1. Jobless claims, Q3 GDP revision due
After a quiet start to the week, the U.S. data calendar gets busy today with the top release being initial and continuing jobless claims at 8:30 AM ET (1330 GMT).
Initial claims rose for the first time in six weeks last week, and investors will be on the lookout for any sign of that becoming a trend as the economy weakens under the current surge in Covid-19 cases.
Also due out at 8:30 are durable goods orders for October, and a second reading of gross domestic product data for the third quarter.
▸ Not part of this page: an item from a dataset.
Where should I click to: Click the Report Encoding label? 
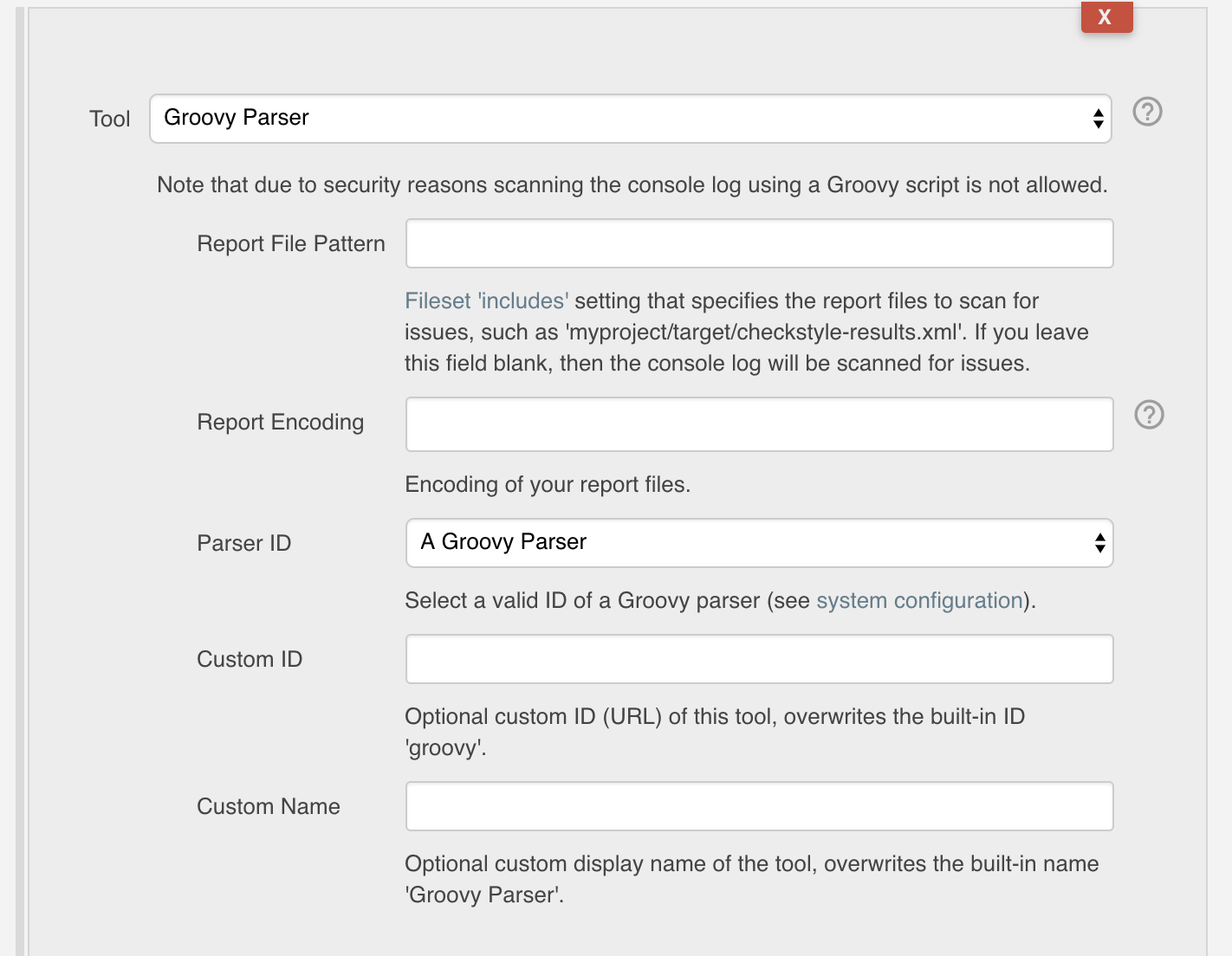click(x=280, y=422)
At 10 AM, there will be the University of Michigan’s consumer sentiment index, new home sales data for October and figures for personal income and spending in October.
2. France revives digital tax collection; EU moves on data protection
France said it will start to collect the digital services tax that it enacted earlier this year in an effort to squeeze more out of Internet giants such as Amazon (NASDAQ:AMZN) and Facebook (NASDAQ:FB), which routinely channel their profits made in larger EU countries into smaller jurisdictions with lower tax rates.
The move is the latest illustration of the challenges facing the new Biden administration. The Trump administration had threatened to retaliate with import tariffs on French luxury goods if France pushed ahead with its plans. However, since most retailers have already imported their inventories for the holiday season, it looks likely that any retaliation would not affect sales in the near term.
Elsewhere in Europe, the EU Commission proposed new legislation aimed at tightening European control over government and industrial data.
3. Stock rally cools overnight. U.S. set to open mixed
The global stock market rally weakened overnight after U.S. markets roared to record highs on hopes for a vaccine-driven economic rebound in 2021.
Most Chinese stock indices lost over 1%, while European markets shed up to 0.5% in what was still only a modest correction after the gains of recent weeks.
U.S. stocks are also indicated to open slightly lower, with Dow Jones Futures down 65 points, or 0.2%, by 6:30 AM ET (1130 GMT), and S&P 500 Futures down 0.1%. NASDAQ Futures were outperforming with a gain of 0.2%.
The Dow and S&P had finished at record highs on Tuesday in extraordinarily high volume, as retail traders in particular piled into unloved value stocks that many expect to outperform as the real economy recovers next year. Stocks likely to be in focus early include Dell and HP, both of which beat market expectations with their quarterly updates after the bell on Thursday as the working from home trend drove strong sales of PCs and laptops.
4. ECB warns on asset prices, credit losses
The European Central Bank warned that Eurozone banks are by no means out of the woods, despite the prospects for a recovery next year.
The ECB warned in its semiannual Financial Stability Review that the risk of a broad asset price correction had risen after the rallies seen this year in markets from bonds to house prices and beyond.
It also suggested that the healthy-looking balance sheets presented by banks at the end of the third quarter were flattered by government and regulatory support schemes, and warned that actual loan losses may be higher than the banks expect.
Such warnings suggest that the lifting of the ECB’s ban on bank dividends and buybacks at the end of the year is far from assured. In a separate interview, board member Yves Mersch said that while a blanket ban may not survive beyond the end of the year, it’s likely to be replaced by a ‘case-by-case’ approach. The Stoxx 600 Banks index fell around 1.5% in response.
5 Oil, bitcoin rally continues; EIA inventories eyed
Crude oil and Bitcoin were among the few assets that continued to rally overnight, both of them ultimately driven by the prospect of excess liquidity from central banks, but oil also supported by hopes of a real rebound in demand next year.
By 6:40 AM ET, U.S. Crude futures were up 0.6% at $45.17 a barrel, having earlier hit a new eight-month high of $45.67 a barrel. Brent crude futures were up 0.5% at $48.04 a barrel.
The day’s focus is likely to be the publication of the Energy Information Administration’s weekly stockpiles report at 10:30 AM ET. Data from the American Petroleum Institute on Tuesday had suggested that crude inventories rose 3.80 million barrels last week – a reminder of weak near-term fundamentals that were lost in Tuesday’s blistering risk rally.